Conceptual Design of a Sustainable Hybrid Desalination Process Using Liquefied Natural Gas Cold Energy

To counter growing shortages in water supply and the energy crisis, a sustainable hybrid desalination process using liquefied natural gas (LNG) cold energy is proposed in this study. The newly proposed dual-expander organic Rankine cycle-hydrate-based desalination (dual-expander ORC-HBD) process with a reverse osmosis (RO) system consists of two expanders to utilize LNG cold energy and pressure energy simultaneously and can cogenerate electricity and pure water.

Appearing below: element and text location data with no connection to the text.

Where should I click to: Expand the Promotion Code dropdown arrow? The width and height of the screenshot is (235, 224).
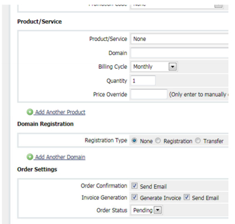(x=219, y=5)
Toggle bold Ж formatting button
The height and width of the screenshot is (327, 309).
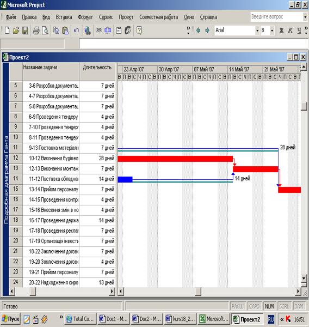(281, 31)
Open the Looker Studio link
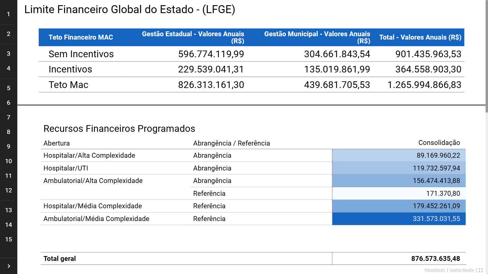Viewport: 488px width, 274px height. (x=461, y=270)
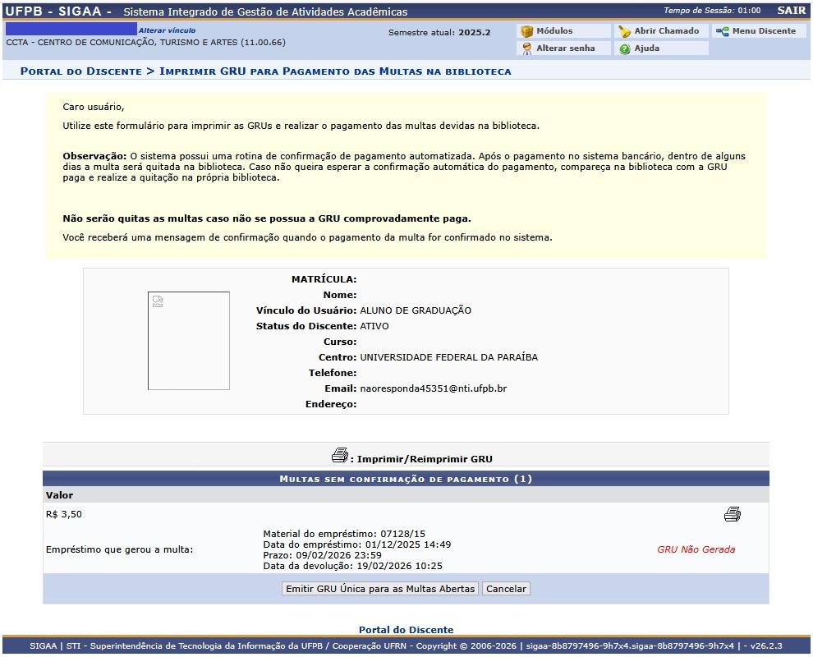Print the GRU for the R$ 3,50 fine
Screen dimensions: 813x657
(732, 515)
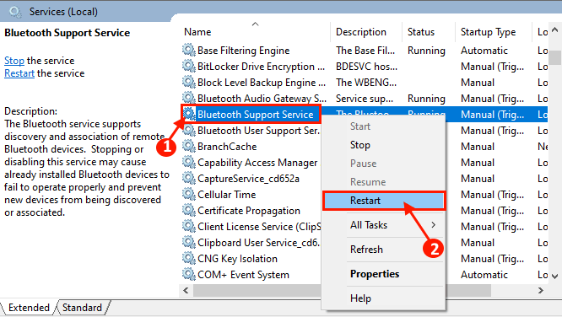The width and height of the screenshot is (562, 317).
Task: Select the Capability Access Manager gear icon
Action: [x=188, y=162]
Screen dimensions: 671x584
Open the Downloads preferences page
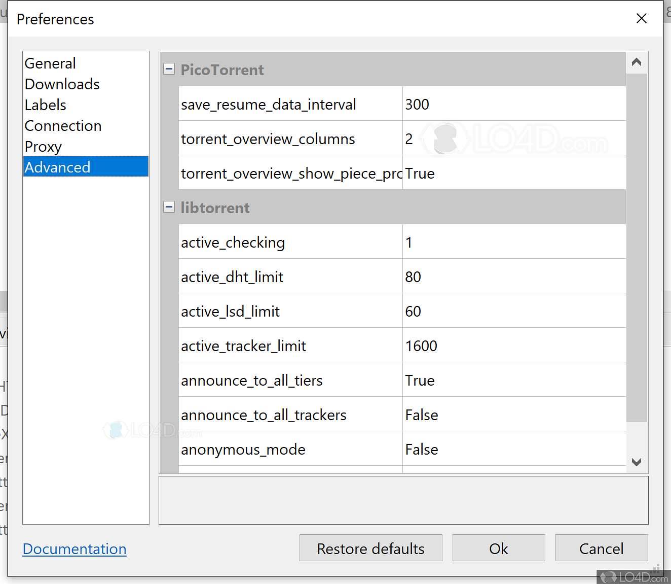point(62,84)
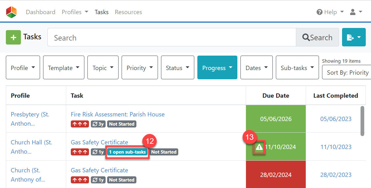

To analyze the feasibility of the proposed dual-expander ORC-HBD process, computational modeling was performed using liquid-phase and gas-phase hydrate formers (propane, R125A, R141B, and cyclopentane). Thereafter, optimization, energy, and sensitivity analyses were also conducted. The dual-expander ORC-HBD process using propane resulted in a negative product cost to yield a profit of up to 0.521 $/ton of pure water while producing 82.5 tons/h of pure water and electricity (25.4 kWh/ton of pure water). These profits could be further increased to 3.095 $/ton of pure water with free external heat. These values are superior to many RO technologies in terms of energy, exergy, and economics. Therefore, the dual-expander ORC-HBD process with the RO system has a strong potential for resolving the water shortage and electricity generation crises simultaneously.

Automated summary

This study proposes a sustainable hybrid desalination process using LNG cold energy to address water shortages and energy crises. The dual-expander ORC-HBD process with a RO system can co-generate electricity and pure water by utilizing LNG cold energy and pressure energy simultaneously. Computational modeling and optimization analysis show that using propane can generate profits of up to 0.521 $/ton of pure water, which could increase to 3.095 $/ton of pure water with free external heat, making it superior to many RO technologies in terms of energy, exergy, and economics.